Heute erarbeitet Swissgrid einen Mehrjahresplan ohne Szenariorahmen. Sie erstellt eigene Szenarien und leitet daraus eine Netzplanung ab. Die Verantwortung ist klar geregelt: Wenn wir in Zukunft einen Szenariorahmen via Bundesrat der technischen Planung von Swissgrid voranstellen, ergibt das eine gefährliche Verschiebung der Verantwortung hin zu einer politischen Behörde.

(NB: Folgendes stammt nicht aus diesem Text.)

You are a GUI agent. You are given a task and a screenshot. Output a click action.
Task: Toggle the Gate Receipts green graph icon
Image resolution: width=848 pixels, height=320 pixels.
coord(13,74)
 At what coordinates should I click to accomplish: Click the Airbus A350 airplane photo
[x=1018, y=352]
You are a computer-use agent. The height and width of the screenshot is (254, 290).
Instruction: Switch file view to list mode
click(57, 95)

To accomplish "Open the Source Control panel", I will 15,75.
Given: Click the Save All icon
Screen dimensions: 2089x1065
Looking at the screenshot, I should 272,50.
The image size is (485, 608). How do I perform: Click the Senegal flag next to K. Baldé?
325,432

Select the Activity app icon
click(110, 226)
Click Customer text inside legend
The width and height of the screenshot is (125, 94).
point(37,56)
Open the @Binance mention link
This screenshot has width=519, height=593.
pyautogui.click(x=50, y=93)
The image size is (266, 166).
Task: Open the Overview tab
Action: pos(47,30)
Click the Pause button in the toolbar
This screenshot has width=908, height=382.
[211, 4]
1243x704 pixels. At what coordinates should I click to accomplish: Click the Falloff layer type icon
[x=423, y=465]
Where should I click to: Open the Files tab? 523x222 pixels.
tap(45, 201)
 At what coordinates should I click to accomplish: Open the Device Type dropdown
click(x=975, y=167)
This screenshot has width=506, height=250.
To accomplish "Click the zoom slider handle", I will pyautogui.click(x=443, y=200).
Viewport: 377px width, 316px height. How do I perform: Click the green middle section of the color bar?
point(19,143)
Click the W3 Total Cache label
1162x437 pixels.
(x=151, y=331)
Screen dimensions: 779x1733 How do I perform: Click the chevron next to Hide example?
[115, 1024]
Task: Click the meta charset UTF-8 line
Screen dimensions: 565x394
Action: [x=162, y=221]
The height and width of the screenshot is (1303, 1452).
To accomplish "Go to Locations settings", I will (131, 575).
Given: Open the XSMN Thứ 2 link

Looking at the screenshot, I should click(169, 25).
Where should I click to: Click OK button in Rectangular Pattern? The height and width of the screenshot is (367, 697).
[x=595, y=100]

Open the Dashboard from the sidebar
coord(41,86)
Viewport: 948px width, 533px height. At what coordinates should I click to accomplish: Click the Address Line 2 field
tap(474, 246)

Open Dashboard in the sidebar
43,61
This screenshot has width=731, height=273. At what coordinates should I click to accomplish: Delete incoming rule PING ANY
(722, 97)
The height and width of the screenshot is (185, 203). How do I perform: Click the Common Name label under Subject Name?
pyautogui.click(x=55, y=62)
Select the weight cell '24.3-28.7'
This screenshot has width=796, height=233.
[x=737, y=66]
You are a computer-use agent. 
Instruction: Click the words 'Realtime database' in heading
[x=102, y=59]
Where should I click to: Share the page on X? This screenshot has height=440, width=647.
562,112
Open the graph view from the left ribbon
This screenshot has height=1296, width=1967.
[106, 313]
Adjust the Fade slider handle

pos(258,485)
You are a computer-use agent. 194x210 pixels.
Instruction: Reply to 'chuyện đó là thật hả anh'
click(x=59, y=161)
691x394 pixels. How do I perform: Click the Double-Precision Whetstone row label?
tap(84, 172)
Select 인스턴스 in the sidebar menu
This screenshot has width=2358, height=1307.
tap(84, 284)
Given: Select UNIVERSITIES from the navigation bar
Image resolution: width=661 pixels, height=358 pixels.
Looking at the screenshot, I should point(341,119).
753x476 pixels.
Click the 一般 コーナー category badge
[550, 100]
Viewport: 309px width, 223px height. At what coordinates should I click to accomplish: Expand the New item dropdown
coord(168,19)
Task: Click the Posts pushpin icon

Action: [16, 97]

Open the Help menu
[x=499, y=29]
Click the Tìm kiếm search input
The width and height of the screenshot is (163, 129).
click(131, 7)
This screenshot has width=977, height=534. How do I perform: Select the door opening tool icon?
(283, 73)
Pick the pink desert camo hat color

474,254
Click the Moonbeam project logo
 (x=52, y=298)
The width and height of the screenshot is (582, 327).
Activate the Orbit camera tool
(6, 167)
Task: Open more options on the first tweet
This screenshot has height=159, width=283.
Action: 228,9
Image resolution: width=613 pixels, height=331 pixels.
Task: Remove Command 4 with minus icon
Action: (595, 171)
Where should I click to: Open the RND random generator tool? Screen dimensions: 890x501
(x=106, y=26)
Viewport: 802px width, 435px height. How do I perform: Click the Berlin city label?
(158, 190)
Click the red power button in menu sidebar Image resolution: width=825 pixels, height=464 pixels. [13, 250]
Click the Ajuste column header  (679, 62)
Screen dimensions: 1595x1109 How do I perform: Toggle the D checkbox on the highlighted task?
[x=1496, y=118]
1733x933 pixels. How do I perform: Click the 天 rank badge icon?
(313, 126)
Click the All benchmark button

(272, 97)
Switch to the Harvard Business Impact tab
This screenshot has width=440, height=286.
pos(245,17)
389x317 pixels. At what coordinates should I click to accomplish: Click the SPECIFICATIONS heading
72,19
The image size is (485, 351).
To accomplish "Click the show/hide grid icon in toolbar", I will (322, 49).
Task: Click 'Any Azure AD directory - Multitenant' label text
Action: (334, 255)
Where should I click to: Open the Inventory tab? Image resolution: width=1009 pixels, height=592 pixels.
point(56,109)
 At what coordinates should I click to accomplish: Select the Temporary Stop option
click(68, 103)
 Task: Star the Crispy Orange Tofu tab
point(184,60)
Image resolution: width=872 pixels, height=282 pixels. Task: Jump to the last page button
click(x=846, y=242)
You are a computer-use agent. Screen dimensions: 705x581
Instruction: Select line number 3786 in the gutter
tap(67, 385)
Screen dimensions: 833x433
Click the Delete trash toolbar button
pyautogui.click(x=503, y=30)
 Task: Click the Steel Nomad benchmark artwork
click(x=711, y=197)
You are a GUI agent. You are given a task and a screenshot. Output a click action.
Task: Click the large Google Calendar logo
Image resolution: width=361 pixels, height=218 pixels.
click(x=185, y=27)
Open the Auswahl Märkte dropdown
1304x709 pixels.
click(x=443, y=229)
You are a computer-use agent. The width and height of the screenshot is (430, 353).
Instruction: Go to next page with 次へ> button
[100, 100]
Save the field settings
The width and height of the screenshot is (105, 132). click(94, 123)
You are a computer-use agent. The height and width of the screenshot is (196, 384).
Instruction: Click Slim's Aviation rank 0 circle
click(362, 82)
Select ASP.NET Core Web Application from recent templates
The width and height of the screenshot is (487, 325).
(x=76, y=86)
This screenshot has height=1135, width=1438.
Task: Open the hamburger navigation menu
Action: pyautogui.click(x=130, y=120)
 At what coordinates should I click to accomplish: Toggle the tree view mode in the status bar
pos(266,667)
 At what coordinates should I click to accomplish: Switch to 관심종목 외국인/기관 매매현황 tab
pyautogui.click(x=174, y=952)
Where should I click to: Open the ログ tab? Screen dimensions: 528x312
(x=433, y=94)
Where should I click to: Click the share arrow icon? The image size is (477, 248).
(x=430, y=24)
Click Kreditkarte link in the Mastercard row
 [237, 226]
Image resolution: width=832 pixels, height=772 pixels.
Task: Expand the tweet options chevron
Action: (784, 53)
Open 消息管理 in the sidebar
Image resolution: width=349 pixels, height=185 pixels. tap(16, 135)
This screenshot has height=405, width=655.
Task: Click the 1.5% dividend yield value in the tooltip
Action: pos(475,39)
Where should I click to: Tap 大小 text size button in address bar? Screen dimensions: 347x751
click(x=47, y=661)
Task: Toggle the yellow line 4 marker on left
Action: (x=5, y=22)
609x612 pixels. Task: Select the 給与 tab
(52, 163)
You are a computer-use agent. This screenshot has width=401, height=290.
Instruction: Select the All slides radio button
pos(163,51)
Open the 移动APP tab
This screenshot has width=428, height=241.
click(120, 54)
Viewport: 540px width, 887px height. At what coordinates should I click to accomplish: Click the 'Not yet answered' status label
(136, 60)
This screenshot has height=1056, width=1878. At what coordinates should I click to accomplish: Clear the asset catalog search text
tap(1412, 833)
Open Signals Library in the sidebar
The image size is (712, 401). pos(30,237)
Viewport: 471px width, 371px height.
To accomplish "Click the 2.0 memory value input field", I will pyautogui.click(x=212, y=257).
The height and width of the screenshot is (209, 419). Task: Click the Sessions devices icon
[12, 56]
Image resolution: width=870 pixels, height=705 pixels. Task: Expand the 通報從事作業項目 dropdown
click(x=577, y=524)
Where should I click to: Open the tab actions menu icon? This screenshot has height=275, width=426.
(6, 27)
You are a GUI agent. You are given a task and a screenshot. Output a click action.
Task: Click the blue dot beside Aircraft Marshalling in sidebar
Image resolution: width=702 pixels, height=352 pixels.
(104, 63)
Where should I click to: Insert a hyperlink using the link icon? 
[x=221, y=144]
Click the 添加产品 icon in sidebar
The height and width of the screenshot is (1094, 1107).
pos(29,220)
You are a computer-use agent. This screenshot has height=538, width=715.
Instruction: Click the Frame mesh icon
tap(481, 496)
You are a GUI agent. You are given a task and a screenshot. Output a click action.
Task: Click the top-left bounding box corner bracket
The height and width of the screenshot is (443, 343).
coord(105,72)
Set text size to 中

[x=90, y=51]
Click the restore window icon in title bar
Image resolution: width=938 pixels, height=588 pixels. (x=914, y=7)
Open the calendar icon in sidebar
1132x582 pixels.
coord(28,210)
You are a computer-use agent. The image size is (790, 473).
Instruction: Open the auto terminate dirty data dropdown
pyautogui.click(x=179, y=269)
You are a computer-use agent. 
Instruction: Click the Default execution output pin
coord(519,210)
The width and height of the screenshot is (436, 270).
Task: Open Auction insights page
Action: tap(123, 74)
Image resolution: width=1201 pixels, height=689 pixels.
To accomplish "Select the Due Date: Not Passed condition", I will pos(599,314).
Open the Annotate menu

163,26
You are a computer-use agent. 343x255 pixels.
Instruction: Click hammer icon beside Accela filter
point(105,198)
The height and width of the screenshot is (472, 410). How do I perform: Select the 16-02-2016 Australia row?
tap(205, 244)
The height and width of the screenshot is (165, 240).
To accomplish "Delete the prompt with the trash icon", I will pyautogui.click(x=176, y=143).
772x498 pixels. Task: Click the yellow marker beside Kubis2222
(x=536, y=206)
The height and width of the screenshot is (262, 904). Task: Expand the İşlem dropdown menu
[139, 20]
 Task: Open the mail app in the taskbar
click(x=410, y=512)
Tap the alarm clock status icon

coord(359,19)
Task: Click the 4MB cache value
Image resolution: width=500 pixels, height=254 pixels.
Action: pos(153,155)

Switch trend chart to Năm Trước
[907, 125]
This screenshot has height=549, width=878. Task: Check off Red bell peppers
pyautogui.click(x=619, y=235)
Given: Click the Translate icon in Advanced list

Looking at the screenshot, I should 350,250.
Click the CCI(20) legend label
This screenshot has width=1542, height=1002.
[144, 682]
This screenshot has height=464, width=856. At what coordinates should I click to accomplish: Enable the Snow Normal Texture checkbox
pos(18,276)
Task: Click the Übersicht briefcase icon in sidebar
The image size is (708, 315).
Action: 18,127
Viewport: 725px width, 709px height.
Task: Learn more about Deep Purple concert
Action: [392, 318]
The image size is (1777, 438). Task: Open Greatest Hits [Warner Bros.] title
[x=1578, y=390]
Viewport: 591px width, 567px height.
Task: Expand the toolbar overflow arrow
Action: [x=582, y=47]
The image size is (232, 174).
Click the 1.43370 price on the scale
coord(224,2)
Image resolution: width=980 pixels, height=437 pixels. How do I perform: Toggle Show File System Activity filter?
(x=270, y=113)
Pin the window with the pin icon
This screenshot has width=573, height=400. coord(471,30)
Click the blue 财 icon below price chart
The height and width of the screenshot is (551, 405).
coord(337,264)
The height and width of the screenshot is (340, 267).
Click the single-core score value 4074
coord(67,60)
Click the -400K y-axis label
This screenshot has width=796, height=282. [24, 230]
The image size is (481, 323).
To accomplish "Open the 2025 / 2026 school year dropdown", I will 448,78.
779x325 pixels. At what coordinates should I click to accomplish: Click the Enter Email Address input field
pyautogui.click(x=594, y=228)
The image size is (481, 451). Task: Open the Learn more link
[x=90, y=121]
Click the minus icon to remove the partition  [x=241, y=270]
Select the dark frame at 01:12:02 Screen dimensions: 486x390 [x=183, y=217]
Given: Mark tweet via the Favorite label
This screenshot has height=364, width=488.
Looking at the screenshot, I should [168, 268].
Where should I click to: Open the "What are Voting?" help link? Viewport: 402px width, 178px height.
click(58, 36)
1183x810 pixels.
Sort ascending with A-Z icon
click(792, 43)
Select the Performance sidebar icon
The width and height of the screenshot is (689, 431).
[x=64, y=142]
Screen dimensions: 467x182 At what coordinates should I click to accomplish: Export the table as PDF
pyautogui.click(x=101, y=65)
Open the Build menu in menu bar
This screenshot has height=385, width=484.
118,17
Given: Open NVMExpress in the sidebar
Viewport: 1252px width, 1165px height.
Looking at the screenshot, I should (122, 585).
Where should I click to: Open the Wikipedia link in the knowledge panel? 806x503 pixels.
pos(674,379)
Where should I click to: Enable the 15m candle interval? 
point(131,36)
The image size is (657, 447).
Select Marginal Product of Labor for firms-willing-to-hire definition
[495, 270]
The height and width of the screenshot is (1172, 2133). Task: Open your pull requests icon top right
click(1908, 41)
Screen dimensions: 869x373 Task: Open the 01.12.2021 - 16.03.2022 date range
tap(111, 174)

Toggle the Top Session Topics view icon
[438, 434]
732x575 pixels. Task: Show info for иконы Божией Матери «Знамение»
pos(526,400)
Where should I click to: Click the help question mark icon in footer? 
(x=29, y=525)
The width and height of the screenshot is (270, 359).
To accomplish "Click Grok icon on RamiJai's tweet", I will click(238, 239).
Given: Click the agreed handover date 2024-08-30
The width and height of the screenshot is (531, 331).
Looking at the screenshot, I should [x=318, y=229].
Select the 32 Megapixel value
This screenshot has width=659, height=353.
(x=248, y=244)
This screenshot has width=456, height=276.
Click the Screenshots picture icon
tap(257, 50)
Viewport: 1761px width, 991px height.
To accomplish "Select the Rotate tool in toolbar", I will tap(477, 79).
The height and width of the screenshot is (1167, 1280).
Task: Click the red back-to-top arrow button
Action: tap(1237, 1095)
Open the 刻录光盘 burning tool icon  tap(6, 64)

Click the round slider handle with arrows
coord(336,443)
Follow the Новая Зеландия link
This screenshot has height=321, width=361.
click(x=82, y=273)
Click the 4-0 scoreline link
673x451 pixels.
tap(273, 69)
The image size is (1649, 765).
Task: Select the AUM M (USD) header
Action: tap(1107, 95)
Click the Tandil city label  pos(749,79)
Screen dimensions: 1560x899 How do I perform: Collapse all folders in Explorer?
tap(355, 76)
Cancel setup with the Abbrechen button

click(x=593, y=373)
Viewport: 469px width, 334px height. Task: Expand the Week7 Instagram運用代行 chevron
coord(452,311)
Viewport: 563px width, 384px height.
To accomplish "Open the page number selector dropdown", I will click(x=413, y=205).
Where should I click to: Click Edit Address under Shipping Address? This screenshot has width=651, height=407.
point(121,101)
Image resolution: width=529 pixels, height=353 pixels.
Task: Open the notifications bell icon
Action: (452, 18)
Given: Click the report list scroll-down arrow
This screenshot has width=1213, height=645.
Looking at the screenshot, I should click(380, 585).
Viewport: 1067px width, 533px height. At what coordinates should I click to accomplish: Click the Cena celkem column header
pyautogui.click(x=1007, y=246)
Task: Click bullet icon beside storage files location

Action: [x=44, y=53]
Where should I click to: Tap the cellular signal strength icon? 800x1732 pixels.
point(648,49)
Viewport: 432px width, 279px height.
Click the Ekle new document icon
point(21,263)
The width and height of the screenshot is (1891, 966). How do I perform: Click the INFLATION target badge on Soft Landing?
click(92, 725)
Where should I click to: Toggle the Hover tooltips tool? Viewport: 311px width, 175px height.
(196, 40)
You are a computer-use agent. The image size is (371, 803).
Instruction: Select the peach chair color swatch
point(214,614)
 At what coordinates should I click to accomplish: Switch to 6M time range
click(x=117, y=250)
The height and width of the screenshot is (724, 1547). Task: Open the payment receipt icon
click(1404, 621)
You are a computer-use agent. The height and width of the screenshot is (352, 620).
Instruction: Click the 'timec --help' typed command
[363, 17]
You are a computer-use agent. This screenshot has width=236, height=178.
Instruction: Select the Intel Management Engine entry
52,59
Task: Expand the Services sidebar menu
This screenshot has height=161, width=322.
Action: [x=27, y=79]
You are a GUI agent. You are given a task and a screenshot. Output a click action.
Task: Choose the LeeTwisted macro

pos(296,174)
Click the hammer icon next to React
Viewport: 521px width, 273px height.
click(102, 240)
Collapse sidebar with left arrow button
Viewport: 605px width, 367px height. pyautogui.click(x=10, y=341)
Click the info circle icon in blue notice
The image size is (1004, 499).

Dann noch zum Thema "Mehrjahrespläne" - so lautet der Titel zu Artikel 9d -: Die technische Verantwortung sollte vollumfänglich bei den Spezialisten und Fachexperten von Swissgrid bleiben. Die vorgeschlagene Formulierung provoziert neue Unklarheiten darüber, was die Prüfung der Mehrjahrespläne durch die Elcom genau bedeutet und wie mit daraus resultierenden Entscheiden zu verfahren ist. In Deutschland hat man alleine für die Mehrjahresplanung des Übertragungsnetzes 240 Stellen aufgebaut. Es stellt sich die Frage, wie viel Personal Bund, Elcom und Swissgrid für die vorgeschlagene Lösung zusätzlich aufbauen müssen.

Fazit: Die vorliegende Formulierung bedeutet einen administrativen Mehraufwand, der keinen Gewinn an Rechts- und Investitionssicherheit bringt und die Verfahren sogar noch verlangsamen könnte.